How to find and replace string inside arrays in MongoDB and pymongo


I have a collection in MongoDB.(Technically it is the cosmosDB API for MongoDB but in theory that shouldn’t matter.) The collection contains nested arrays of strings. These strings contain brackets inside them, and I need to remove them from the strings inside the arrays. Sample (fake) data:

{
    “Thing_id”: “100”,
    “Thing_name”: “Thing100”
    “Comments”: [
        “Good: [Thing100 is awesome]”,
        “Bad: [I will never buy Thing100 again.]”
    ]
},
{
    “Thing_id”: “101”,
    “Thing_name”: “Thing101”
    “Comments”: [
        “Comparative: [Thing101 is so much better than Thing100.]”,
        “Bad: [Who designed such piece of …]”
    ]
}
]

Any above syntax errors are because I am typing it on my phone…my apologies if it is not well-formed json/bson. To recap, I want to remove just the brackets in each value in the comments arrays. I am using pymongo to connect to the DB, and also python 3.7.4.

I have searched for how to do this, but all I can find are how to update the whole value in the array instead of replacing a character in the string inside the array.

FindAndModify() looked promising until I found out it will only do the first document found.

Is the only option to query the collection and loop through each document?


Solution

  • I don't have access to Azure Cosmos DB, so I can't test. If you are using pymongo and want to update all documents in the collection, you probably want to use update_many.

    Here are a couple parameters for update_many that may work for you.

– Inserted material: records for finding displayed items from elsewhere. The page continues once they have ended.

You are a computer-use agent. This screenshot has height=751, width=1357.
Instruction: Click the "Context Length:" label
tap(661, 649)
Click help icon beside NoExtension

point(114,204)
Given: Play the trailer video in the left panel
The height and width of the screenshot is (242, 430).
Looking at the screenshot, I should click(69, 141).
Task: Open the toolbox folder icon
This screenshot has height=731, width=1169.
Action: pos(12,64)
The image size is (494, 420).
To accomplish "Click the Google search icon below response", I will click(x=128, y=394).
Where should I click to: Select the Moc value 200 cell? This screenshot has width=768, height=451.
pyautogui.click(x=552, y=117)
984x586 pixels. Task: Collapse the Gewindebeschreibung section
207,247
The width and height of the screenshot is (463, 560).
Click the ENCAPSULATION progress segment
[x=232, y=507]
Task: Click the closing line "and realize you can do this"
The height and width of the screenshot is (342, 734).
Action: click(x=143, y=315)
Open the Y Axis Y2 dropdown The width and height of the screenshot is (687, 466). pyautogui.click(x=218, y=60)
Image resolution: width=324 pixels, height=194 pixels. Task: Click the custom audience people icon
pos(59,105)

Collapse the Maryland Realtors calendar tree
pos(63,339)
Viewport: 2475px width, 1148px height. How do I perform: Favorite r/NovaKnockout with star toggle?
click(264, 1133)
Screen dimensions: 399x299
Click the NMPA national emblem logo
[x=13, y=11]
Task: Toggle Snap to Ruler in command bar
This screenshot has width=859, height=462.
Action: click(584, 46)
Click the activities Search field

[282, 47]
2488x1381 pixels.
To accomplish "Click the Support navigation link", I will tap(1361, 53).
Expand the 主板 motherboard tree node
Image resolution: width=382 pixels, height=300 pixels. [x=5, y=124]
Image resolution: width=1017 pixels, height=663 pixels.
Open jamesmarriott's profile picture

    filter = {'$expr': {'$gt': [{'$size': '$Comments'}, 0]}}
    update = [
      {
        "$set": {
          # rewrite Comments
          "Comments": {
            "$map": {
              "input": "$Comments",
              "as": "comment",
              "in": {
                "$reduce": {
                  "input": {
                    # get all matches without "[" or "]"
                    # every comment needs to be a string
                    "$regexFindAll": {
                      "input": "$$comment",
                      # backslashes "\" are used to "escape" brackets
                      # the number of "\" required may depend on platform, etc.
                      "regex": "[^\\[\\]]*"
                    }
                  },
                  "initialValue": "",
                  "in": {
                    # concat all matches
                    "$concat": ["$$value", "$$this.match"]
                  }
                }
              }
            }
          }
        }
      }
    ]
    

    You can try this (slightly modified for the language/platform) on mongoplayground.net.